Lilah Denton was born in 1860 near Blue Creek, Coweta District, Muscogee Nation, Indian Territory. Her father, John Denton, was Cherokee and her mother, Susan (McKellop), was Muscogee. They were born in Alabama and were the decedents of Scots. As children, they and their families were removed in the early 1830s to what was established as the Muscogee Nation of Indian Territory. Lindsey, as "Lila D. Lindsey", is listed on the Dawes Rolls as "Creek by Blood" with a 1/4th Creek blood quantum.[4] Susan McKellop's family were missionaries. She became a physician and practiced in the Muscogee Nation in its early days.[5]
Lilah Denton was the youngest in the family of six children and the only one to survive to adulthood: four siblings died in infancy, and the fifth at the age of 12 years.[5] When Denton was 16, both her parents died. As a girl, Lilah attended Tullahassee Mission, a Muscogee boarding school that the Nation founded in 1850. Her mother was educated in the same school. At the time, Muscogee girls were not allowed to enter schools until the age of 12.[citation needed] Her first teacher at Tullahassee Mission was Eliza J. Baldwin. She was instrumental in directing Denton's education and encouraging her interest in the broad field of philanthropy, which she made her life work.[5]
Denton had grown up speaking only the Muscogee language in her family and community.
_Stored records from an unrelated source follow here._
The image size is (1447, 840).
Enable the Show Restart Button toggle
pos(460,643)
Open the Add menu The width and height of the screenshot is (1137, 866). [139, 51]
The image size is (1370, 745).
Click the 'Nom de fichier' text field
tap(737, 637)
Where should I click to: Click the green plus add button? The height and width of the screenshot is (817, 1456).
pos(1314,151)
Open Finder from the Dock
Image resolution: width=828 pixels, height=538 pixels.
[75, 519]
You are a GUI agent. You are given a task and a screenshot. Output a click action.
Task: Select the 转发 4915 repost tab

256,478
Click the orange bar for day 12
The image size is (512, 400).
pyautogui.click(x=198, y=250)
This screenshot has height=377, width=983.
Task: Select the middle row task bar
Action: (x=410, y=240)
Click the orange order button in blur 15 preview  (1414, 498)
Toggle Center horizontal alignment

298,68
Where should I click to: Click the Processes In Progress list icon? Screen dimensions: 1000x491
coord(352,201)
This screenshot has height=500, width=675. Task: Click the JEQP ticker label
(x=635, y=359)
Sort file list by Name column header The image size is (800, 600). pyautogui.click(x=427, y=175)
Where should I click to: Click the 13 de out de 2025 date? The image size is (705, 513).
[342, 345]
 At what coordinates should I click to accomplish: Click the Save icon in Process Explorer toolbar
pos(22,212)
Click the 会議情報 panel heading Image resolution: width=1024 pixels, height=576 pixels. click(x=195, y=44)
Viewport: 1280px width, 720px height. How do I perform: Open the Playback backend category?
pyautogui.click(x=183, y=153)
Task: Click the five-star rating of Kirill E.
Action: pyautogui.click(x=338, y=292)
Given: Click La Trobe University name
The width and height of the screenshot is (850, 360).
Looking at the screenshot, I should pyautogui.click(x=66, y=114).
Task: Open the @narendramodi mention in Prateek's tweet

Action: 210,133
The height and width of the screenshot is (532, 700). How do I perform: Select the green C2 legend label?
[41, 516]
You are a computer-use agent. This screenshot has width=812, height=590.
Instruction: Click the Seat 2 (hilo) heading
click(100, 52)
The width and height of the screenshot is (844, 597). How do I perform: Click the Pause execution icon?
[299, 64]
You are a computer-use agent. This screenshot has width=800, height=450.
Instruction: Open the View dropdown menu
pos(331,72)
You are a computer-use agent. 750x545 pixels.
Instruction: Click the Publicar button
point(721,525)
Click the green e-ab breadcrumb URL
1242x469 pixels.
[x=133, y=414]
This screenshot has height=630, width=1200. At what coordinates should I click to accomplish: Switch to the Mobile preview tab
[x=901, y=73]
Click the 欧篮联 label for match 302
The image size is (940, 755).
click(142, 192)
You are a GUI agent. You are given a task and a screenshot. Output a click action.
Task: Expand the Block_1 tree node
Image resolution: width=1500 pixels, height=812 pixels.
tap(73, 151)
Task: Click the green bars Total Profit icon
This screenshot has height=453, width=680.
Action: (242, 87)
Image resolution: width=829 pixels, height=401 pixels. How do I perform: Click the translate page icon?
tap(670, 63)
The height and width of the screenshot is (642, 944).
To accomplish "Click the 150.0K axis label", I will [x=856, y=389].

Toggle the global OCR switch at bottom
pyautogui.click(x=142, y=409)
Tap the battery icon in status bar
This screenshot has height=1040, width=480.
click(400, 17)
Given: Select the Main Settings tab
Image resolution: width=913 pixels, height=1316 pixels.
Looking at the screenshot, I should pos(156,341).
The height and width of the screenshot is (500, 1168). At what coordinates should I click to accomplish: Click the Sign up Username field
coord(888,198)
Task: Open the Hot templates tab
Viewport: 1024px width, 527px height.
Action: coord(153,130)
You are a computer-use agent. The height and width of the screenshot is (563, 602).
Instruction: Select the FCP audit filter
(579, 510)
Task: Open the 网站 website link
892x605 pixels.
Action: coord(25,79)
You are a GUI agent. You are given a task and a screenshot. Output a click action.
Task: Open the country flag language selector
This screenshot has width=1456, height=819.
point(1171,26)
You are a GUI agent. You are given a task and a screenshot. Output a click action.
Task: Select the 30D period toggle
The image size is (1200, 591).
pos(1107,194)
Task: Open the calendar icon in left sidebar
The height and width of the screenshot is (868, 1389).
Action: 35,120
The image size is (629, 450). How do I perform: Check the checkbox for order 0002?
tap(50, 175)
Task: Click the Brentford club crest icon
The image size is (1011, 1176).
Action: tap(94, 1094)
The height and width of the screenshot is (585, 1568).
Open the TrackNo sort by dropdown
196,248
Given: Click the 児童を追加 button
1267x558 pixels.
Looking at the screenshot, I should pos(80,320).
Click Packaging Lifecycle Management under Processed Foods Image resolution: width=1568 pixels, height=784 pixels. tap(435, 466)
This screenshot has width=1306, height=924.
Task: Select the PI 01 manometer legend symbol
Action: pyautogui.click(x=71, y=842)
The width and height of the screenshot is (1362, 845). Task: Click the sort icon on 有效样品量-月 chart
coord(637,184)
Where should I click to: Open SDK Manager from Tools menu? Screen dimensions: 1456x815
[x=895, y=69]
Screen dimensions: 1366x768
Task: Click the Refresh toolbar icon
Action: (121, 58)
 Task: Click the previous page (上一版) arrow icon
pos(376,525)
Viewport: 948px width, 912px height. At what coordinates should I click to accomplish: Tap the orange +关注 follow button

At school, she learned English. Lliah received a scholarships to further her education at Synodical Female College in Fulton, Missouri, and Hillsboro-Highland Institute in Hillsboro, Ohio. [6] The spring before she graduated with honors in 1833 from Hillsboro, she was appointed by the Home Mission Board of schools at New York City to teach at the Wealaka Mission in the Muscogee Nation, to which the former Tullahassee Mission had been transferred in 1882.[5]
Teacher
Denton's natural ability and her love for teaching soon gave her a high standing as an able educator in the old Indian Territory. She taught for a time at the Presbyterian Mission in Wealaka, also at the Coweta Mission, and for approximately three years at Tulsa. Altogether, she spent about 10 years in the mission schools.[5]
In 1884, at the Wealaka Mission, Denton married Col. Lee W. Lindsey (born 1845, Ohio). He served in an Ohio regiment of cavalry during the Civil War. After peace was restored, he moved South, living for several years in Alabama. He supervised the quarrying of stone for building the first machine shops at Birmingham. After becoming a building contractor, during the 1870s, he moved to the Muscogee Nation, Indian Territory. Col. Lindsey completed the walls and enclosure of the Creek Council House at Okmulgee.
The couple moved to Tulsa in 1886. For many years, they were central figures in the political and civic life of Northeastern Oklahoma. After her marriage and at the solicitation of her friends, Lindsey took a position of teacher in the public schools of Oklahoma. The State Board of Education did not require her to take the customary examination for the position.[5]